Although lone star ticks are known to exist here, New York State hasn’t had any cases since the illness was first detected in 2009 in Missouri, according to Monica Mahaffey, associate director of public affairs for the New York State Department of Health.
A 65-year-old man from Delaware County in Oklahoma was the first to succumb to the heartland virus this week, according to an ABC News report. The disease has also been detected in patients in Tennessee and Missouri. But the CDC said the one patient who died also had multiple life-threatening illnesses.
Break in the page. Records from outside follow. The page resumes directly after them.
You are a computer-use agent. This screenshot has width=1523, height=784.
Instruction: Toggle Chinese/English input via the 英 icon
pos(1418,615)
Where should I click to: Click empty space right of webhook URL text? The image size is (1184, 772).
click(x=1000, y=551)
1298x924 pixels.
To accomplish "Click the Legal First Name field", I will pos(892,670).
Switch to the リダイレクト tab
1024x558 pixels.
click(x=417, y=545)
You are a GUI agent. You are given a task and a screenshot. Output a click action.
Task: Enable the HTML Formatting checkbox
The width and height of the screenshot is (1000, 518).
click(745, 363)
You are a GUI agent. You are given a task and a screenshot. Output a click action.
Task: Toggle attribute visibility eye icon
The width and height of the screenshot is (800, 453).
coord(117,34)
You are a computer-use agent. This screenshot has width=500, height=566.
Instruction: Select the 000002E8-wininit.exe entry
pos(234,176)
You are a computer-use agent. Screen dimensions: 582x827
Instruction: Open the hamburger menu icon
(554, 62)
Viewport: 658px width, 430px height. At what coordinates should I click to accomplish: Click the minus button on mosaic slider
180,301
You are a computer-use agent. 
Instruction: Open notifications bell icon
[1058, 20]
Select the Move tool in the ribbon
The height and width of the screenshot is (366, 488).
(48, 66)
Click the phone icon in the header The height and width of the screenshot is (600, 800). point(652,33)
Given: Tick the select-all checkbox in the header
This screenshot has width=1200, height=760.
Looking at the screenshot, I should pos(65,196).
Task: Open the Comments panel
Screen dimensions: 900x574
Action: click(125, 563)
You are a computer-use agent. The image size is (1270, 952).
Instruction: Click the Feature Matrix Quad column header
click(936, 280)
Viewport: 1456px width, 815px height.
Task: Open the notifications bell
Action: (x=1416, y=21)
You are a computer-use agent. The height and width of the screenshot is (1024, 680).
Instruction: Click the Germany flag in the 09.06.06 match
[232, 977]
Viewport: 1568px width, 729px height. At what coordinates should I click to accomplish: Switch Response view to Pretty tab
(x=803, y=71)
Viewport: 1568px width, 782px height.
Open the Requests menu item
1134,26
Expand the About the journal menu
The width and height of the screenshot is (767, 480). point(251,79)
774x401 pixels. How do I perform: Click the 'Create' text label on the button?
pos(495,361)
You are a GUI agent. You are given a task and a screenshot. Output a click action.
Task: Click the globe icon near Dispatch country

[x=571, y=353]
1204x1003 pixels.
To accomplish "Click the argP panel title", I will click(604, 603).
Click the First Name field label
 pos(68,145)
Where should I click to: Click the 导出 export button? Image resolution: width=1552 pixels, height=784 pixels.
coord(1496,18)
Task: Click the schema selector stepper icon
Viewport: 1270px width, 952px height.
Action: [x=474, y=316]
“It is unknown at this time if the virus may be found in other areas of the United States,” according to the CDC.
Symptoms are similar to other tick-borne diseases such as Lyme — fever, fatigue and, for some, muscle aches, headaches, a loss of appetite, diarrhea and general stomach upset.
To date, those who have contracted it have been men over the age of 50 who generally suffer from other illnesses and have compromised immune systems.
While most sufferers required hospitalization, all but one recovered, according to the CDC.
The CDC is advising anyone with an undiagnosed acute illnesses displaying symptoms such as those described above to contact their state health departments.
Before the Oklahoma fatality surfaced, New York Governor Andrew Cuomo issued a statement in April pertaining to precautions everyone should take to avoid all tick-borne diseases.
Despite the unusually cold winter, New Yorkers should be aware that the long-lasting snow cover likely provided insulation, allowing ticks to survive, the governor said.
State Health Commissioner Dr. Nirav Shah reminded those venturing into wooded or grassy areas to wear light colored clothes — long pants and shirts with long sleeves and to tuck pants into socks and shirts into pants. Anyone venturing into such areas should always check themselves for ticks when returning home, he said.
He also reminded people to check their pets, noting that dogs are more susceptible to tick bites than cats. Dr. Shah also advised people to use insect repellents.